■ **Work instruction**
Entries follow. Give back exactly the lines starting at the one containing "The image size is (600, 1300)." and ending at the one containing "Click the volume 1 row letter D", and no other lines.

[Collected data]
* * * *
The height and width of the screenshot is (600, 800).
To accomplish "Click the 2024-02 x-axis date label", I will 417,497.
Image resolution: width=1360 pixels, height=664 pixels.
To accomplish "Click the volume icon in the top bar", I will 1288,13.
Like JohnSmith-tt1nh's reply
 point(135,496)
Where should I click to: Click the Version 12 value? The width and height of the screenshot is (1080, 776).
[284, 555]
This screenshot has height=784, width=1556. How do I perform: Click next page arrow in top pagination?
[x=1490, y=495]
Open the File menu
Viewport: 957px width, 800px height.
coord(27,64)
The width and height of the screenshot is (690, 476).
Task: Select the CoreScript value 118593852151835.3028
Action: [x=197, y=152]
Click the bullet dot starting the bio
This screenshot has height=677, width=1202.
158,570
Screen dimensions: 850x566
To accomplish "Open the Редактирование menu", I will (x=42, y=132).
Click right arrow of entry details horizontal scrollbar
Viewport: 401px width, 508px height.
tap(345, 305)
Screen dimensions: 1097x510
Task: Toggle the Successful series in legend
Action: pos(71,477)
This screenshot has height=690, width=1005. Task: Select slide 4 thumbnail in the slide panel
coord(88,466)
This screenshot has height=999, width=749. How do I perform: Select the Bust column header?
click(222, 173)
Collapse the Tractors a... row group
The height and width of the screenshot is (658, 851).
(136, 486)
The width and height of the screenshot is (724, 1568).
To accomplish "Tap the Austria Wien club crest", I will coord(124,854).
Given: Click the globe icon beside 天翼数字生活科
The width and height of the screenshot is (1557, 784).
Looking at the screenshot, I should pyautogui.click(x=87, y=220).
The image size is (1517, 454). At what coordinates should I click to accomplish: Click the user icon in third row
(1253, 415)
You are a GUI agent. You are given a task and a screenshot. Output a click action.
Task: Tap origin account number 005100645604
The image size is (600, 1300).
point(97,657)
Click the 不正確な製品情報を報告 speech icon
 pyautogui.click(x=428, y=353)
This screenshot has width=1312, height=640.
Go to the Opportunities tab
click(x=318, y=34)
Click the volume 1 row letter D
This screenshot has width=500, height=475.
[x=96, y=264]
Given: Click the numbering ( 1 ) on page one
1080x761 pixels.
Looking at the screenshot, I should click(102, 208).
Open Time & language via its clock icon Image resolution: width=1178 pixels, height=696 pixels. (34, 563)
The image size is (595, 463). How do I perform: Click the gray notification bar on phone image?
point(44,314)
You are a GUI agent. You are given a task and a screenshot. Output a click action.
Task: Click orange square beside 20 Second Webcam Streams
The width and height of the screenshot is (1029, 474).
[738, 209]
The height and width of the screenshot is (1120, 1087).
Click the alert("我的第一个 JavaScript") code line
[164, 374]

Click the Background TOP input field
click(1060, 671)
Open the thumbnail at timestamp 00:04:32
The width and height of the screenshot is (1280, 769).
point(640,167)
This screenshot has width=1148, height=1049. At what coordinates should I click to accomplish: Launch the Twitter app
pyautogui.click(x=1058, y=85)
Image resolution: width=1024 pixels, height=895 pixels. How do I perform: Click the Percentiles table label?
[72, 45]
* * * *
■ **Your response**
The image size is (600, 1300).
point(97,657)
Click the 不正確な製品情報を報告 speech icon
 pyautogui.click(x=428, y=353)
This screenshot has width=1312, height=640.
Go to the Opportunities tab
click(x=318, y=34)
Click the volume 1 row letter D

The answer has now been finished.